While finding a seat proved a monumental task, we could not complain. The tableau unfolding in front of us was unlike anything I had witnessed. Good-natured gaiety, convivial camaraderie and rousing cries of “Prost!” On chairs, tables, balconies and floors, the crowd was dancing and singing along to 1970s and 1980s English hits belted out by the brass band. Buxom barmaids in dirndl wove their way through the throng, singlehandedly carrying up to eight 1-litre mugs of freshly poured beer.

Finally, all four of us squeezed into a bench-table with two Bavarian men, staunch supporters of Bayern Munich, whose young families had gone off to enjoy the fairground. Over frothy beers and enormous salted pretzels, we made new friends. One of the men, a farmer from north of Munich, revealed that he religiously made this pilgrimage every year. And what he loves most about the festival is meeting new people. He also chided us, jokingly calling out “Malaysia!” for not drinking more.

Language was not a barrier, as the conversation and beer flowed at our table. Next to us was a continental cross-cultural attempt at flirtation as a group of young men and women talked, laughed and made eyes at each other. One man proudly walked through the area balancing a mug on his head, pleased at the generous applause. It was so much fun.

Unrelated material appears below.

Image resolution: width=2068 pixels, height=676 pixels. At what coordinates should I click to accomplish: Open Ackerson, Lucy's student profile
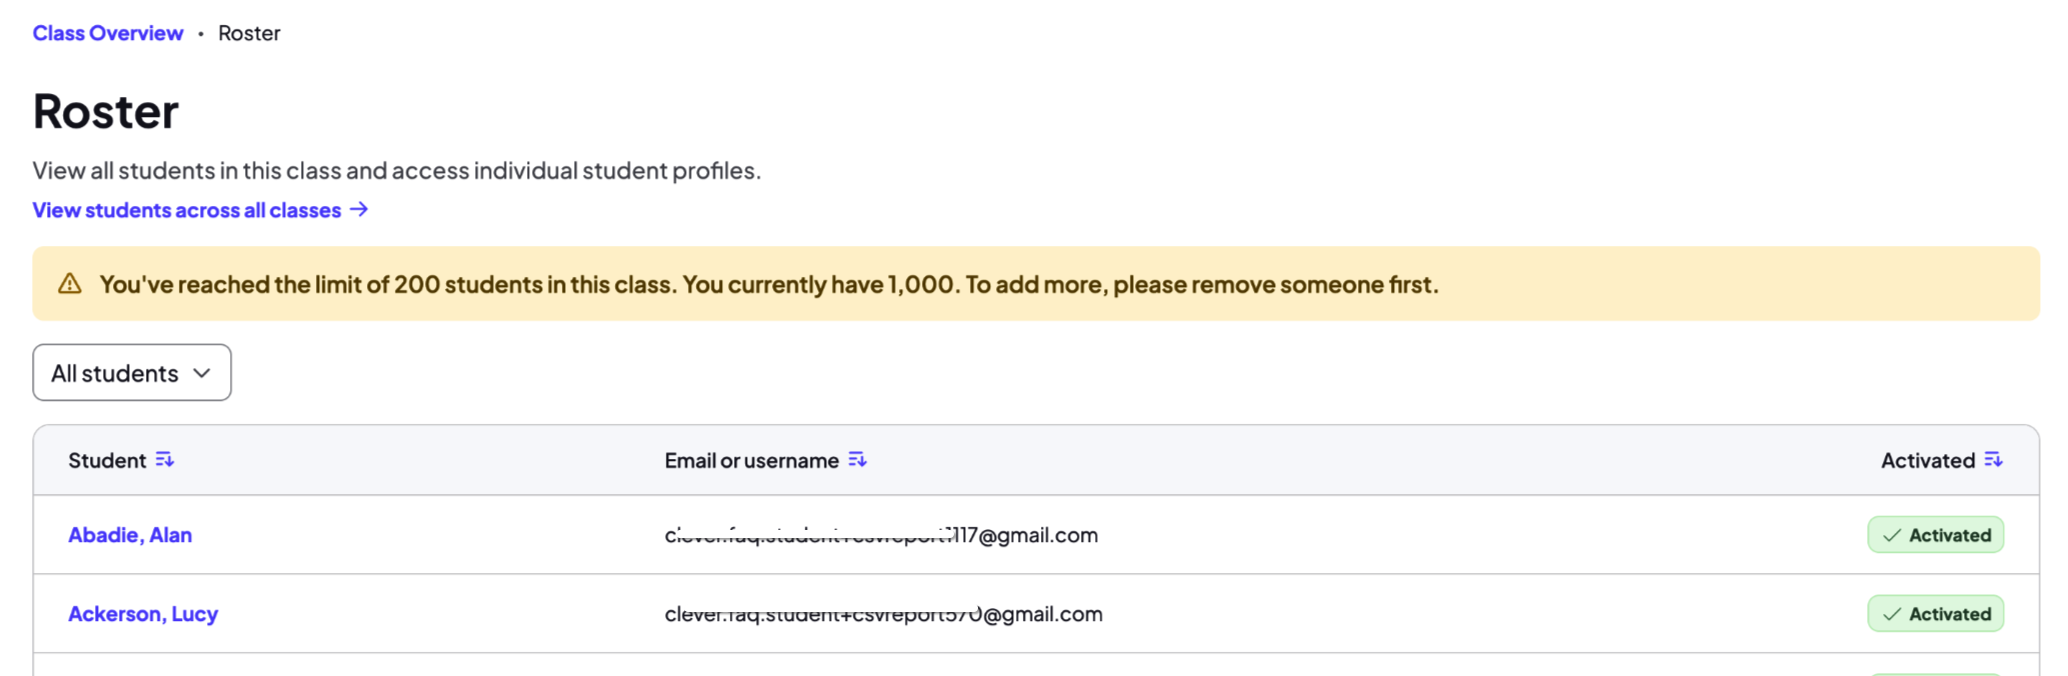(143, 614)
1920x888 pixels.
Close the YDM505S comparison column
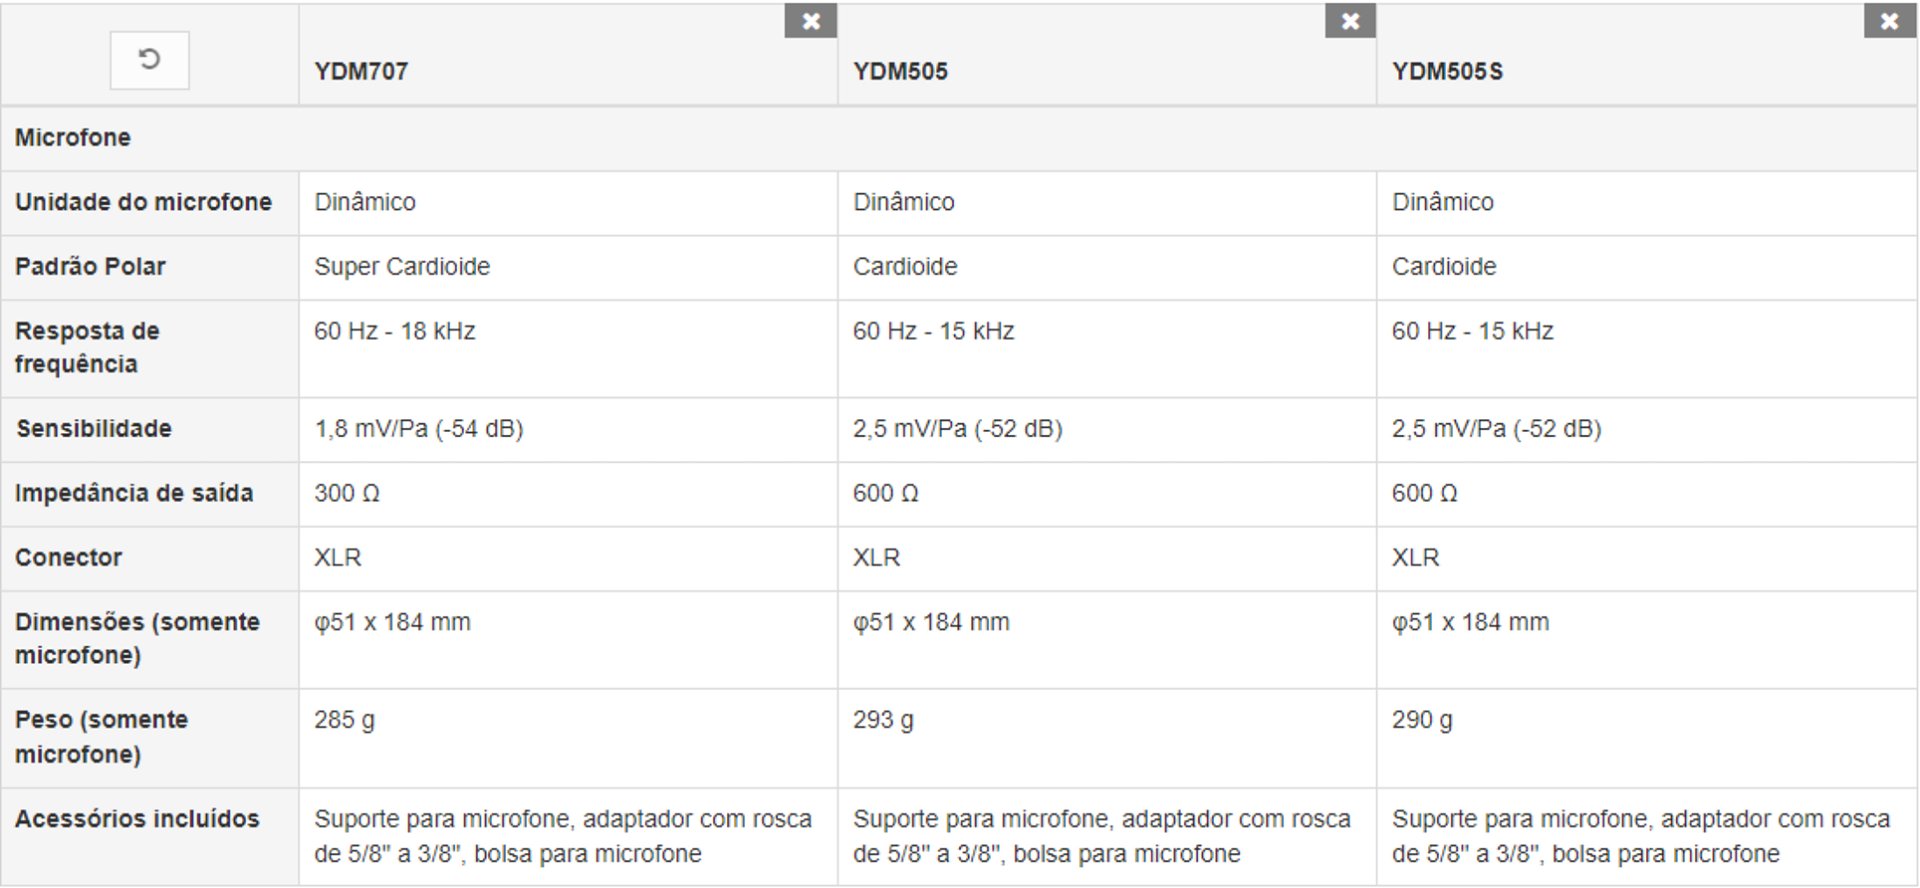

After a couple of hours in the tent, we emerged into the fairground, as enticing as a fairyland version. Alongside highly intense and surely scary sky-high rides and roller coasters, more traditional shows like the flea race were pulling in the crowds. We watched two racing fleas, each pulling a minute copper cart, inside a stuffy tent.

A slap-stick magic show included a “beheading”. The most fun was the Toboggan, on its 80th-year run. People were practically jostling one another to get onto this high-speed uphill walk-a-lator (where many people fell flat on their backsides) to the top of a wooden tower, from which they would toboggan down the outside of the tower on a rug.

No one told me that the Oktoberfest was this enjoyable. Rides, shows, contests, candy, nuts and gingerbread hearts amidst much jocularity and flights of whimsy. The revered spirit of the festival has very much been retained for almost two centuries.

The full-on funfair attracts both the young and the aged, the near and far, the old and new. All in celebration of a nation’s pride in its history and culture, holding on unapologetically to its past while in attendance at an ever-evolving present.

Oktoberfest, most certainly, wasn’t just about the beer.